Kay Musical Instrument Company was a prolific American manufacturer of musical instruments that operated from the 1930s through the 1960s. Although Kay's first electric guitar was offered in 1936 (the same year as Gibson ES-150, five years after the Frying pan), Kay is known as an electric guitar pioneer because their past company Stromberg-Voisinet produced the first commercial electric guitar, the Stromberg Electro, in 1928.
At the end of 1920 Kay contracted Stromberg-Voisinet a violin maker to build a deluxe arch top acoustic instrument with an adjustable neck. The resulting Kay bolt on neck system is simple and effective and uses a inside the body wing nut to adjust the neck. The bolt on neck system is simple, effective and works. Just loosen the strings, reach inside, loosen the giant wing nut, adjust the neck how you want it and retighten, done!
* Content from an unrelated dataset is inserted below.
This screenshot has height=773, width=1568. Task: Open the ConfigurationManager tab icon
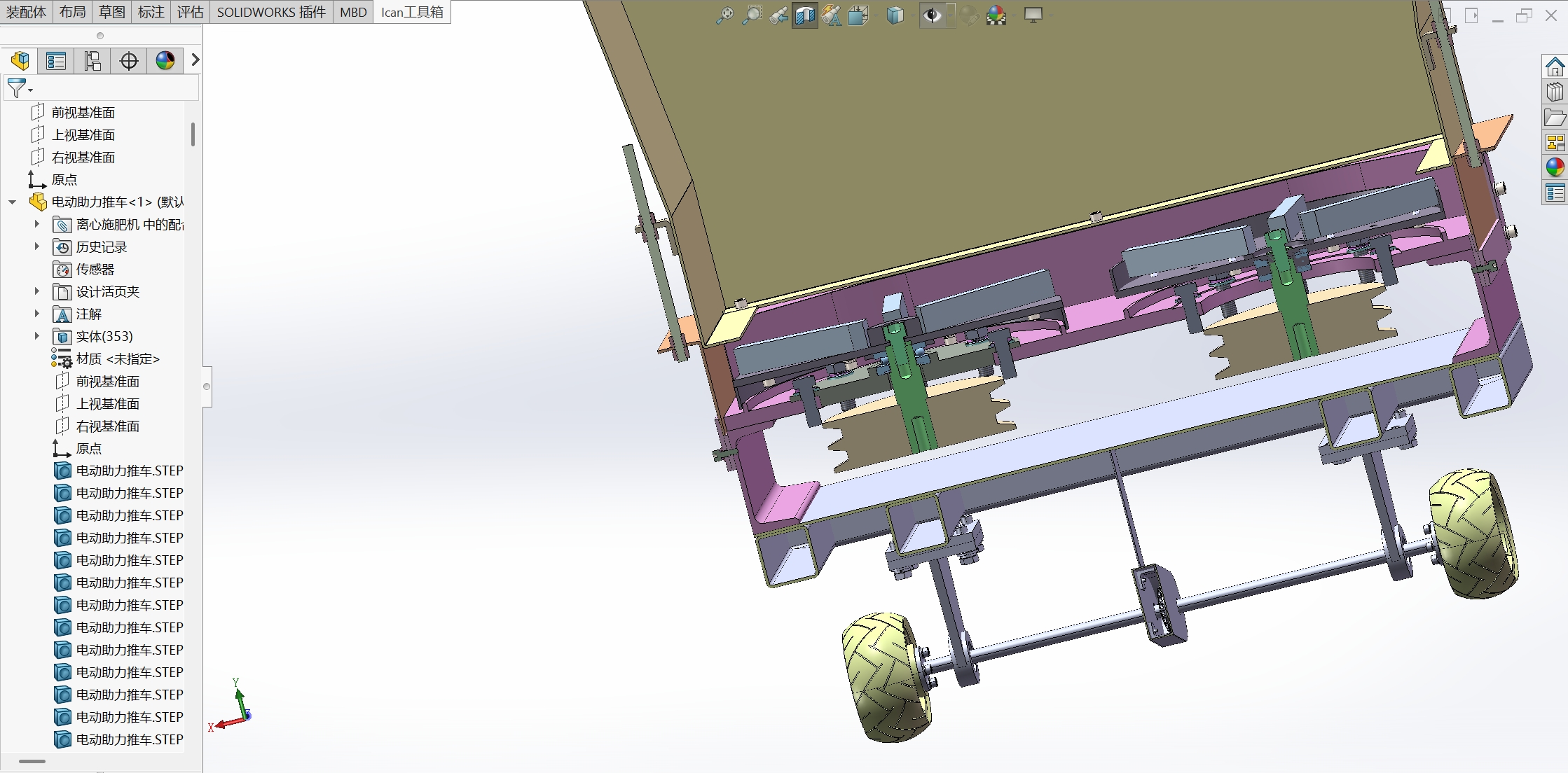coord(92,61)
This was a very innovative design which unfortunately, as very often, did not find its way in modern acoustic guitar production. The bolt on neck would be used later by Rickenbacher and Fender.
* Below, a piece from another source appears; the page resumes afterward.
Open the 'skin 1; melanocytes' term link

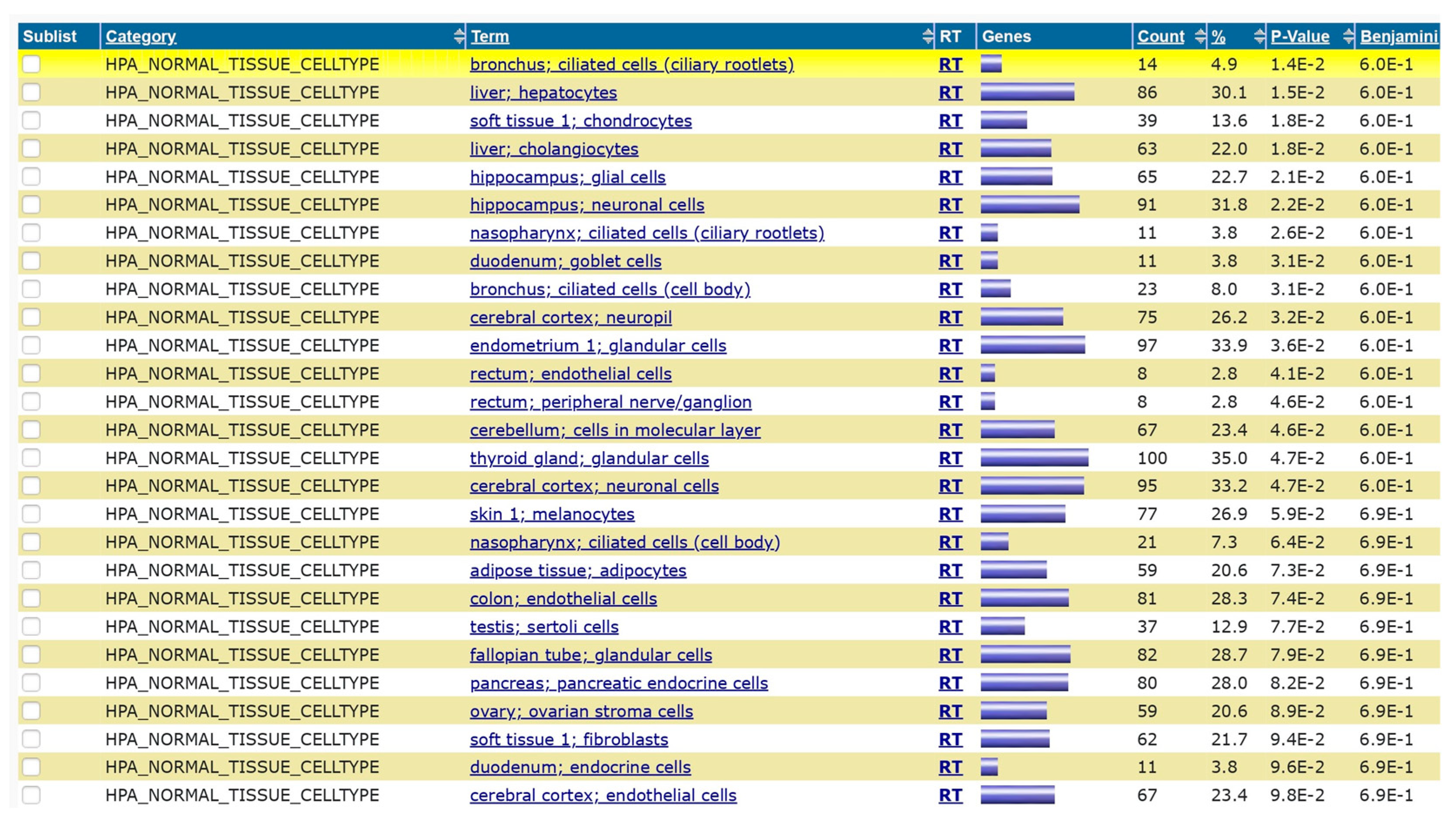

There were different version of this guitar ranging from a non cutaway design to the most famous the double Venetian cutaway model known as the "Kay Kraft" which was also sold in limited numbers as the more rare "Kay Recording King". They came with and without the fancy decal work and some came with a large arch top style pick-guard and in a 14 and 12 fret configuration. This later aspect had an impact on the inner construction of the guitar and of the sound resulting. The 12 fret model has the bridge plate farther back toward the but end and an X bracing pattern The notable difference of the 14 fret is the bracing pattern not being an X but a cross brace and the bridge plate is much farther forward toward the sound hole. It also has a longer trapeze tailpiece to compensate. Which one sounds better is not the issue, but they have distinctive voices.
As far as tone and playability these guitars play better and have more volume than many modern guitars. The guitar was used by numerous blues musicians in the 1930's. Modern artists such as Ry Cooder and others have used these guitars for recordings.
The one in our collection is a 14 fret Kay Kraft double Venetian cutaway. Style B produced between 1931 and 1935. It has still the original rope strap delivered with the guitar.